The narrator of Edogawa Rampo’s Beast in the Shadows (1928, tr: Ian Hughes, 2006) suggests there are two categories of detective novelist. While he views himself as the type interested in the intellectual challenge of detection, it’s the other – excited by the crime itself – that leads the mystery in this slim but impactful work recently reissued under the new Penguin Crime & Espionage Classics series.
It’s a chance encounter with a married woman that leads into a mystery centred on a reclusive crime writer. Oyamada Shizuko is married to Rokurō, a high-flying businessman, and fears her pre-marital secrets being revealed to him by an old flame believed to be writing under the pseudonym Ōe Shundei. She’s been receiving letters that suggest an awareness of her every movement and threaten her life, therefore she brings the narrator into her confidence to help resolve the issue.

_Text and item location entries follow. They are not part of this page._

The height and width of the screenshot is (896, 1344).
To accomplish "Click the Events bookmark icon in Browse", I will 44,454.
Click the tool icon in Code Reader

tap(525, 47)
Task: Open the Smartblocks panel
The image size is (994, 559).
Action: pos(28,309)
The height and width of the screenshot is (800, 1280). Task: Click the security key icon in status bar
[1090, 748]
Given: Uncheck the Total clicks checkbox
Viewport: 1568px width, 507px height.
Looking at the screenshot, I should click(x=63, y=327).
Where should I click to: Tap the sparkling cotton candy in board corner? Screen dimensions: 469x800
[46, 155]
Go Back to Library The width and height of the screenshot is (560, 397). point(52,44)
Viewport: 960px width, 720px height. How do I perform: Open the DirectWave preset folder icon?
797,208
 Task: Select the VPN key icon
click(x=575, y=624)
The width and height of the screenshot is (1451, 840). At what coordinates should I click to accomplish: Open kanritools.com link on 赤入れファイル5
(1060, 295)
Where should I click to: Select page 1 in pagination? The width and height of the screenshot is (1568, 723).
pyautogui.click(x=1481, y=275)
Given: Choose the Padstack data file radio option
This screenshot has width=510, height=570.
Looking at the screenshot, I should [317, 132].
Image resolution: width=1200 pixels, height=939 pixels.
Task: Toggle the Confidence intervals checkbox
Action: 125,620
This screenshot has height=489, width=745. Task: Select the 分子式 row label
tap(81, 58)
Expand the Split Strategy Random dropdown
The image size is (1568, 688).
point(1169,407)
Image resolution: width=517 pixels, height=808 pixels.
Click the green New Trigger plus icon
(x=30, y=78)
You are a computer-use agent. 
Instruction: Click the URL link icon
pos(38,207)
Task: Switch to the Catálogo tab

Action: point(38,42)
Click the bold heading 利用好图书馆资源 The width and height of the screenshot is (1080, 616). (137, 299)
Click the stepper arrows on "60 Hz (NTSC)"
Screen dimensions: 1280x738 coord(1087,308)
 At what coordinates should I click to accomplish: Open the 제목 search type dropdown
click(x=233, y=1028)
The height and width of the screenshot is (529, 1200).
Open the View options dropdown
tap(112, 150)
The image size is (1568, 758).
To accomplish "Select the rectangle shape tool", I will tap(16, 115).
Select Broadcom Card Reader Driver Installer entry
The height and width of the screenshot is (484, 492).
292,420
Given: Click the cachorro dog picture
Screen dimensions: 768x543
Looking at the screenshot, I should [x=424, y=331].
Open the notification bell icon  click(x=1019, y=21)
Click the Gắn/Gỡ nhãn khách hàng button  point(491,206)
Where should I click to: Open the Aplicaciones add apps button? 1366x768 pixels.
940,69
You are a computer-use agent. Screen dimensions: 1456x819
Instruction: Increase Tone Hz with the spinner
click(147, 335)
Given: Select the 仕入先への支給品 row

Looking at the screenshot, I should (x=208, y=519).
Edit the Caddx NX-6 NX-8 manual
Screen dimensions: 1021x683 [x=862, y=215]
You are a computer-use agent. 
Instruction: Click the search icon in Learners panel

A dark seam runs through the narrative in the same way a curious welt runs down the back of the novel’s femme fatale. Rampo takes us to dark places, charging this traditional golden age crime with a sexual frisson that veers into voyeurism and sadomasochism. There’s a metafictional game afoot too, with references to Rampo’s earlier tales, and the initial categorisation of detective novelists referring to both book and plot.
Rampo is clearly having fun playing with his story, attributing his own works to the fictional Ōe, and when the case is wrapped up with many pages to go, one can only expect to have any expectations yanked out from under their feet, which Rampo duly does. A meditation on detection, facts, and their interpretation is the reader’s reward. Having led our hands into the unknown he is content to leave us there pondering unanswerable questions.
Beast in the Shadows is more than a vintage crime with darker notes, but a work that shines the interrogative spotlight on the idea of detection. Its central sleuth is no detective, but enjoys the challenge, much as Rampo does the same. It races through identity, sexuality, uncertainty, and more, flipping its facts with regularity as it bears down on the idea that the facts of a case are, like a book itself, open to interpretation.